» **What you need to do**:
Please copy the lines below word for word, leaving out the pictures.

[Rows from a screen grounding dataset]
<<<<
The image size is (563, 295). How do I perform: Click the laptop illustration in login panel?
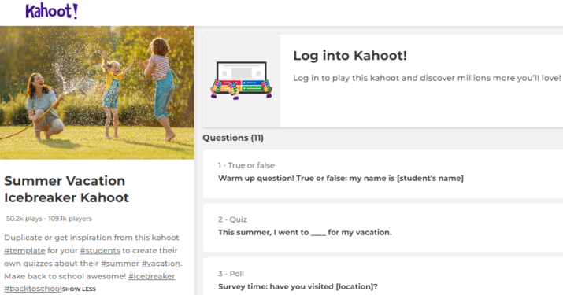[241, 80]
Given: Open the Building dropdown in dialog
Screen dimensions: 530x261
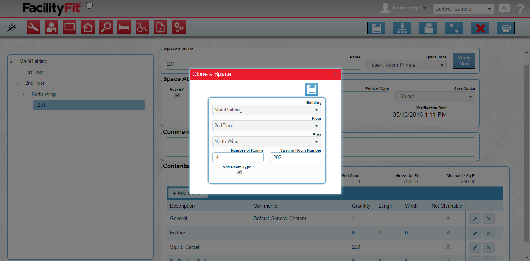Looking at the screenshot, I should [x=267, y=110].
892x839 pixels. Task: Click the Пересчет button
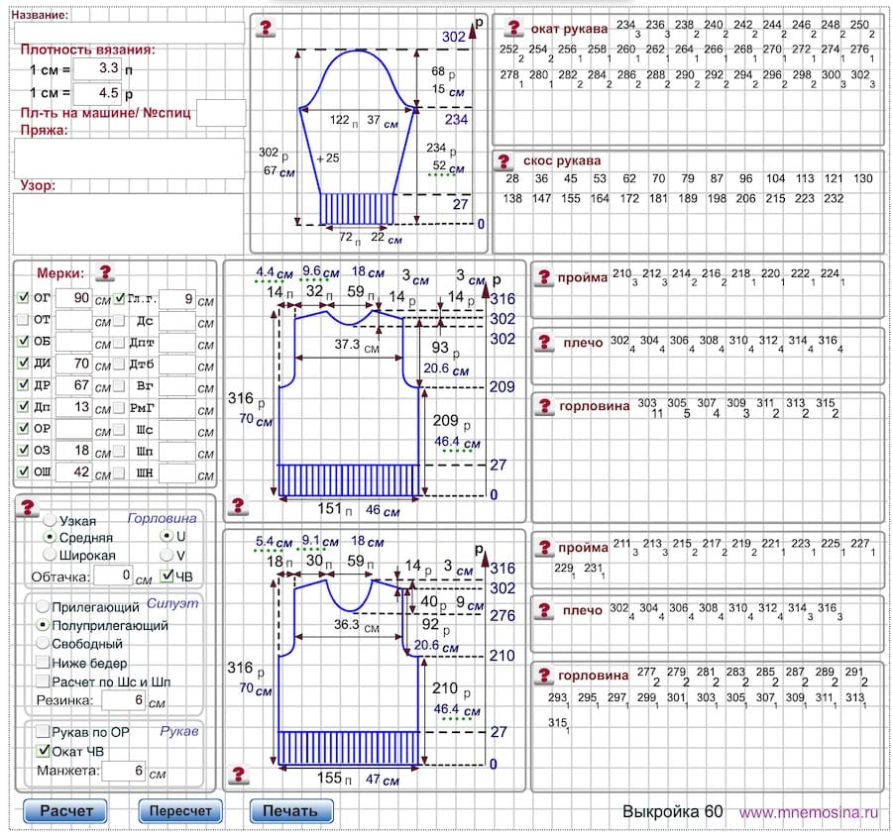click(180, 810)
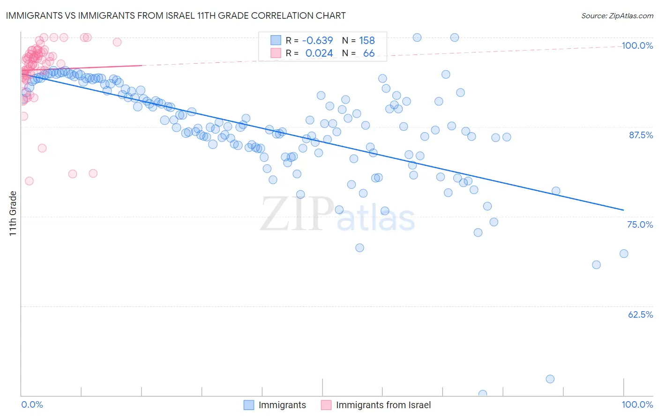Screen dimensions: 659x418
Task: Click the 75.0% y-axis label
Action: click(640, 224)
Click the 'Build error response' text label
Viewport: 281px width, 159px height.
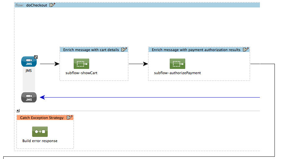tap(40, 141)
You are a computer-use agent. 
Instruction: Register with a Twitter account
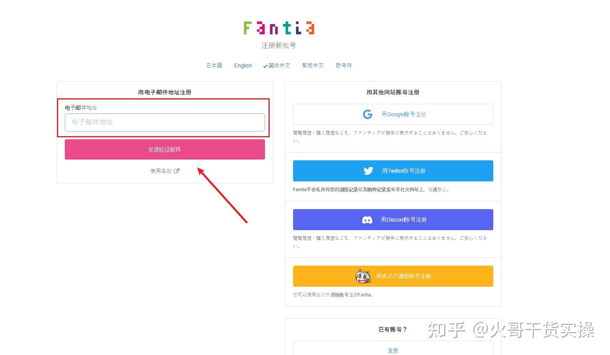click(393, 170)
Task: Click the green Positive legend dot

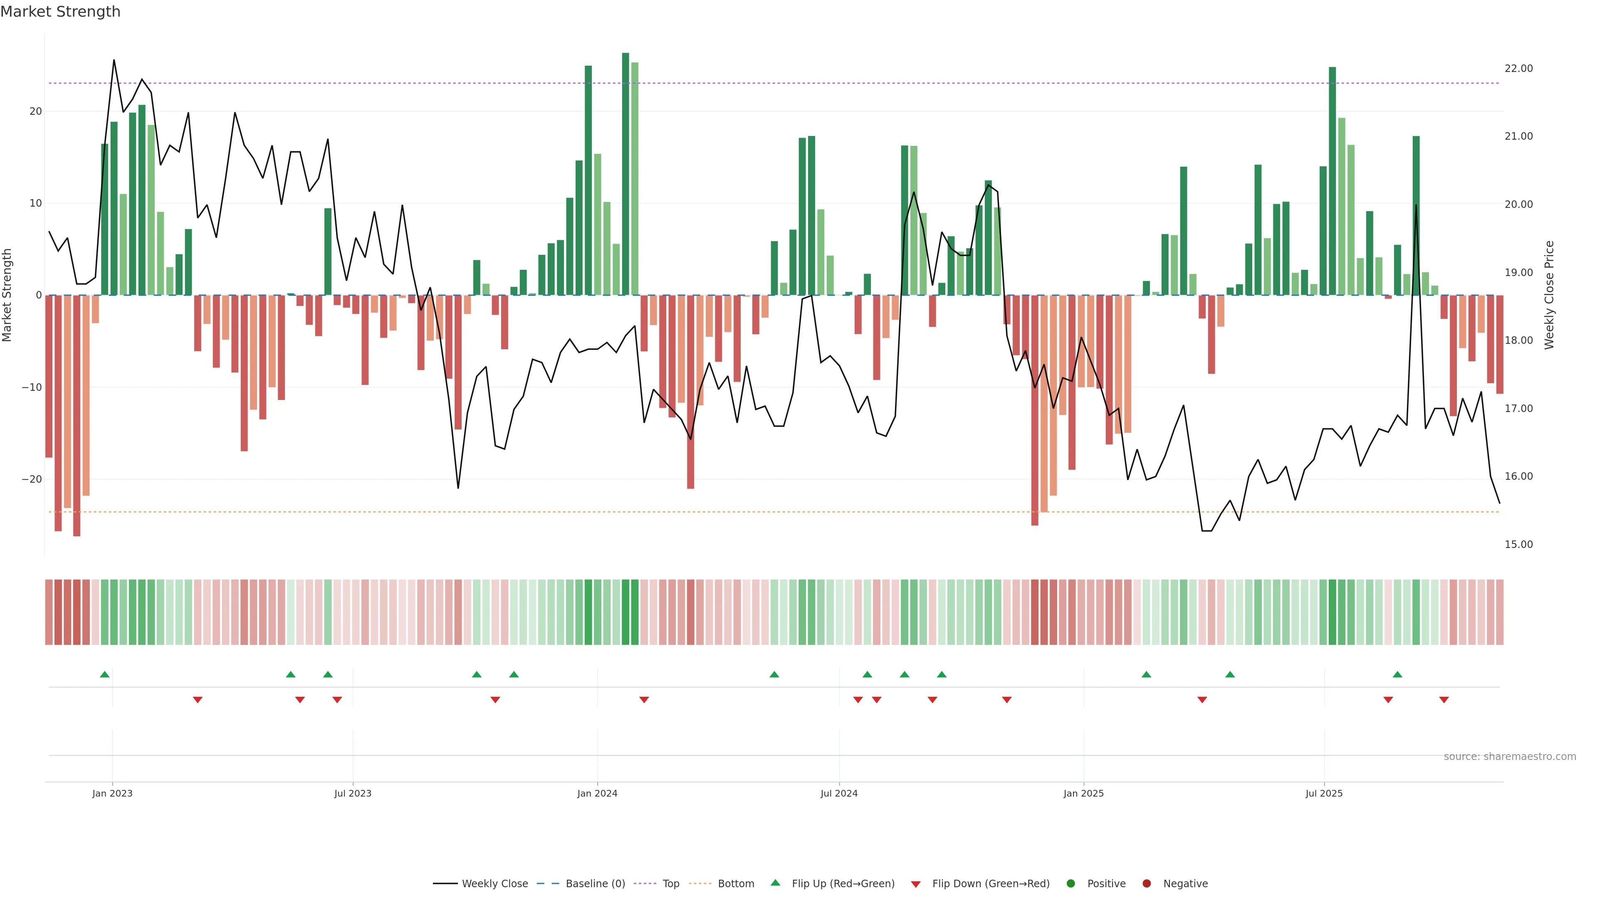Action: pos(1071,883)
>>>>
» **Exercise response**:
The image size is (563, 295). How do I perform: Click the laptop illustration in login panel?
[241, 80]
Given: Open the Building dropdown in dialog
Screen dimensions: 530x261
Looking at the screenshot, I should [x=267, y=110].
892x839 pixels. Task: Click the Пересчет button
click(180, 810)
Screen dimensions: 659x418
Task: Click the 75.0% y-axis label
Action: click(640, 224)
Click the 'Build error response' text label
Viewport: 281px width, 159px height.
tap(40, 141)
You are a computer-use agent. 
Instruction: Register with a Twitter account
click(393, 170)
Task: Click the green Positive legend dot

Action: pos(1071,883)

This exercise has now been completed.